Histoire d’Outre-mer : Il y a 75 ans les survivants calédoniens du Bataillon du Pacifique et des Forces françaises libres rentraient enfin chez eux

Retour des volontaires du bataillon du Pacifique à Nouméa 21-25 mai 1946 ©Musée de l’Ordre de la Libération/Photo Marcel Médard

Histoire d’Outre-mer : Il y a 75 ans les survivants calédoniens du Bataillon du Pacifique et des Forces françaises libres rentraient enfin chez eux

21 mai 1946, un an après la fin de la Seconde Guerre mondiale, les volontaires calédoniens sont enfin de retour à bord du Sagittaire après plus de cinq ans d’absence pour beaucoup d’entre eux. 

A nos héros

« Il est important de rendre hommage à nos héros ultramarins » comme le rappelle la Tahitienne Titania Redon dans Raconte-moi une Histoire d'outre-mer « Le 19 septembre 2020, nous avions commémoré les 80 ans du ralliement de la Nouvelle-Calédonie à la France libre avec l'interview de Thierry Santa, président du gouvernement de la Nouvelle-Calédonie. En 2021 nous poursuivons ces hommages en publiant l’épopée des Commandos SAS Calédoniens de la France Libre. En couverture de Raconte-moi une Histoire d’outre-mer vous pouvez ainsi découvrir la photo que Charles Frogier, volontaire dans le Bataillon du Pacifique, père de Pierre Frogier, futur président du gouvernement et sénateur de Nouvelle-Calédonie, a dédicacée le 10 avril 1942 au Caire en Egypte à son ami Paul Klein, commando SAS ».

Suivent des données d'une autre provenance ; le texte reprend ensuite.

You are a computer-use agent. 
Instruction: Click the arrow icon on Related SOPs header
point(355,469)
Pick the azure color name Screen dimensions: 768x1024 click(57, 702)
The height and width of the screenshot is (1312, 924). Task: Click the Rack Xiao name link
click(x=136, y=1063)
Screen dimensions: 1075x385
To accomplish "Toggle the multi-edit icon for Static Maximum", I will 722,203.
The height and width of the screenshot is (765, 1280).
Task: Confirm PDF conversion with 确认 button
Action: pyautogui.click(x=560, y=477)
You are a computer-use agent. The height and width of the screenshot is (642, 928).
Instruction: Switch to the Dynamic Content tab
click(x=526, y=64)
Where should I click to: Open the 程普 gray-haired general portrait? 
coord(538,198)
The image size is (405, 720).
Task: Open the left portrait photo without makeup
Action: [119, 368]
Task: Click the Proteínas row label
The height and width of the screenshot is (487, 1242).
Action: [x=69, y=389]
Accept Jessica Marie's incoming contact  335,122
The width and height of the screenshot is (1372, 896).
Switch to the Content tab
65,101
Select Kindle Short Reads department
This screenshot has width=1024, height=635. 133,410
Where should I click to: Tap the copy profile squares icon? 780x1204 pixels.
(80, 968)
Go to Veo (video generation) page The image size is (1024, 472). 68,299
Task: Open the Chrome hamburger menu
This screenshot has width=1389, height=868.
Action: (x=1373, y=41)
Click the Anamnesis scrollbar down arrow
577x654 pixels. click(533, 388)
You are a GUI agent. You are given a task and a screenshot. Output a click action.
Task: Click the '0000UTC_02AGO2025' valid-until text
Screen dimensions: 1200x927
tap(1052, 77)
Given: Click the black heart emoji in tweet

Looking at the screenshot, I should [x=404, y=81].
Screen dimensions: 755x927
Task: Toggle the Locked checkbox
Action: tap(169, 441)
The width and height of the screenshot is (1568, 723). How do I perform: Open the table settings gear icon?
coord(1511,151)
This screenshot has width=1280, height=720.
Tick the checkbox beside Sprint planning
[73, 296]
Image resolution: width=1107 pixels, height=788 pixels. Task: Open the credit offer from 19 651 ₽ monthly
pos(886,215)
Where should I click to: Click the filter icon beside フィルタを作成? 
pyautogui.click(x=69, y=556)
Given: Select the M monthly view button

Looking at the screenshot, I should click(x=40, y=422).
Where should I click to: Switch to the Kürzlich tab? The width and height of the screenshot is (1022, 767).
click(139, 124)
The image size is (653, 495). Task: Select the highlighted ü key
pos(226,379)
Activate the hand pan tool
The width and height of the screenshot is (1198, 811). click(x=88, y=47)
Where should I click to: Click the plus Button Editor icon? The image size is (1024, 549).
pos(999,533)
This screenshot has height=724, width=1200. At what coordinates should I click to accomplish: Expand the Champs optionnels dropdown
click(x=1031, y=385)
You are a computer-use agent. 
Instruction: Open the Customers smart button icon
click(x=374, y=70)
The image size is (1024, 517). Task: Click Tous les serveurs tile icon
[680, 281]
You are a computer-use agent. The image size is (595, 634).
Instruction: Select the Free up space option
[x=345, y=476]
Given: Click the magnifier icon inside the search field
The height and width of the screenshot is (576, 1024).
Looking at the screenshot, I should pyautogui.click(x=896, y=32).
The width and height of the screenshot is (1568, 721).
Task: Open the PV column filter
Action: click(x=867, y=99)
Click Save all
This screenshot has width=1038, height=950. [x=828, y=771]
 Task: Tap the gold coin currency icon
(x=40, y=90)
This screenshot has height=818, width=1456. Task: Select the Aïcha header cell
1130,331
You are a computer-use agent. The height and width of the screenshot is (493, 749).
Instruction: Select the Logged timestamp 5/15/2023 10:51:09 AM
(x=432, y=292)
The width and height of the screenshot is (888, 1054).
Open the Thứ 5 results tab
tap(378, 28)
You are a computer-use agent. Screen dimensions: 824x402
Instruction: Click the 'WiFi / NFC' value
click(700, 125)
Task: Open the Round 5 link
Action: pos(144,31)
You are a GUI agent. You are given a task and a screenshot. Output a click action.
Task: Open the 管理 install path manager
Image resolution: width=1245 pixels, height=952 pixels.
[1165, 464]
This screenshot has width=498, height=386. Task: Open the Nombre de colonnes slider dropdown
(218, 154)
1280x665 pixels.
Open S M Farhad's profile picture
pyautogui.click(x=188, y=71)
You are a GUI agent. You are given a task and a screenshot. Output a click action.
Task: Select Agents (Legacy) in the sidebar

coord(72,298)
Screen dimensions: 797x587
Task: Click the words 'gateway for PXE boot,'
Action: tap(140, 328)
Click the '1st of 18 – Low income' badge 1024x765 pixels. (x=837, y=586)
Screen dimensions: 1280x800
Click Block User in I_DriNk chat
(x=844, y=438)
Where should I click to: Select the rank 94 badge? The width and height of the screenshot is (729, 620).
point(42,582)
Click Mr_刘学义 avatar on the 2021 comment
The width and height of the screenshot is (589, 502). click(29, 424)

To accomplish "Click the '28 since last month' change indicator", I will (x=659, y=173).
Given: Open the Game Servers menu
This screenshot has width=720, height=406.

« Il fit honneur à son île autant qu’à son pays (1) »

Le Calédonien Louis Kasni Warti nous ayant quittés le 6 décembre 2020, le dernier survivant du Bataillon du Pacifique est désormais le Polynésien Ari Wong Kim, 96 ans. 

Lire aussi : Histoire d’Outre-mer : Le Bataillon du Pacifique dans l’enfer de Bir-Hakeim

Dans son livre Il y a 80 ans ils combattaient, s’engageaient et mouraient pour défendre notre liberté (2), Philippe Leydet, directeur de l’ONAC-VG (3) de Polynésie, rappelle le parcours du Bataillon : « Le Bataillon du Pacifique arrive à Suez en Egypte le 31 décembre 1941. (…) Il est de tous les combats de la 1ère division française libre (DFL) placée sous le commandement du général Koenig. Il prend part en Libye à la bataille de Bir Hakeim » (du 27 mai au 11 juin 1942, ndlr).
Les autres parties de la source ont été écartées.